### TASK BRIEF
From the pandas transform() tutorial, copy out word for word the part that opens with the words containing "What is transform()?" and closes with "to original data.".

### SOURCE TEXT

......

4️⃣ Apply transform to add group means as new column

What is transform()?

transform() returns a Series/DataFrame with the same index as the original, making it perfect for adding group statistics back to original data.

Adding group means to each row

python
# Add department average salary to each employee row
df['Dept_Avg_Salary'] = df.groupby('Department')['Salary'].transform('mean')
print("Original with department average salary:")
print(df[['Employee', 'Department', 'Salary', 'Dept_Avg_Salary']].head(10))

Compare individual vs group average

python
# Calculate difference from department average
df['Salary_vs_Dept_Avg'] = df['Salary'] - df['Dept_Avg_Salary']
print("\nSalary difference from department average:")
print(df[['Employee', 'Department', 'Salary', 'Dept_Avg_Salary', 'Salary_vs_Dept_Avg']].head(10))

Multiple transform operations

python
# Add multiple group statistics
df['Dept_Median_Salary'] = df.groupby('Department')['Salary'].transform('median')
df['Dept_Salary_Std'] = df.groupby('Department')['Salary'].transform('std')
df['Dept_Max_Performance'] = df.groupby('Department')['Performance_Score'].transform('max')

print("\nMultiple transform columns:")
print(df[['Employee', 'Department', 'Salary', 'Dept_Avg_Salary', 'Dept_Median_Salary', 'Dept_Salary_Std']].head())

......

### DATA
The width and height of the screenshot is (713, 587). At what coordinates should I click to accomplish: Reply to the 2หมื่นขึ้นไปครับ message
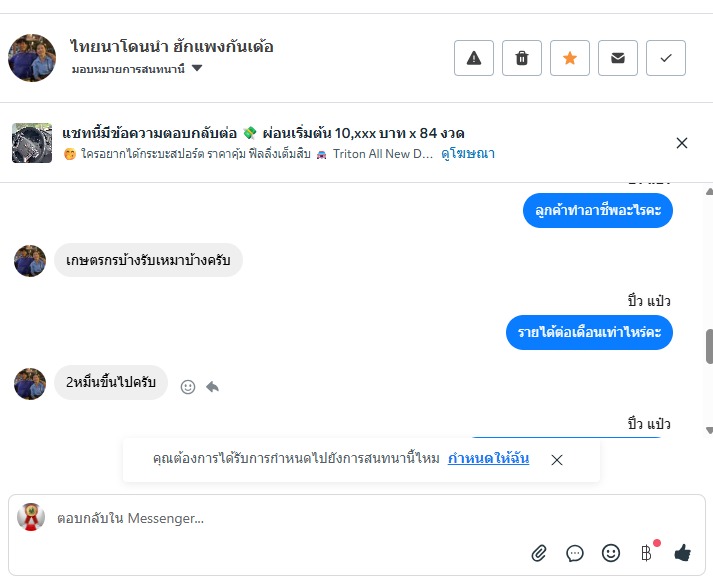212,387
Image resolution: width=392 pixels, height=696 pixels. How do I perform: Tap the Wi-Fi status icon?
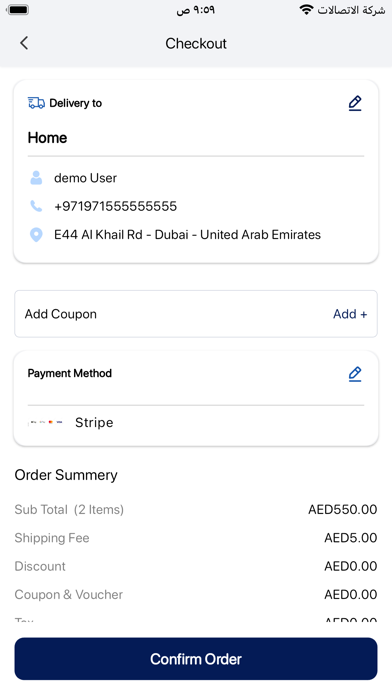(306, 10)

......

### CORRECT ANSWER
What is transform()?

transform() returns a Series/DataFrame with the same index as the original, making it perfect for adding group statistics back to original data.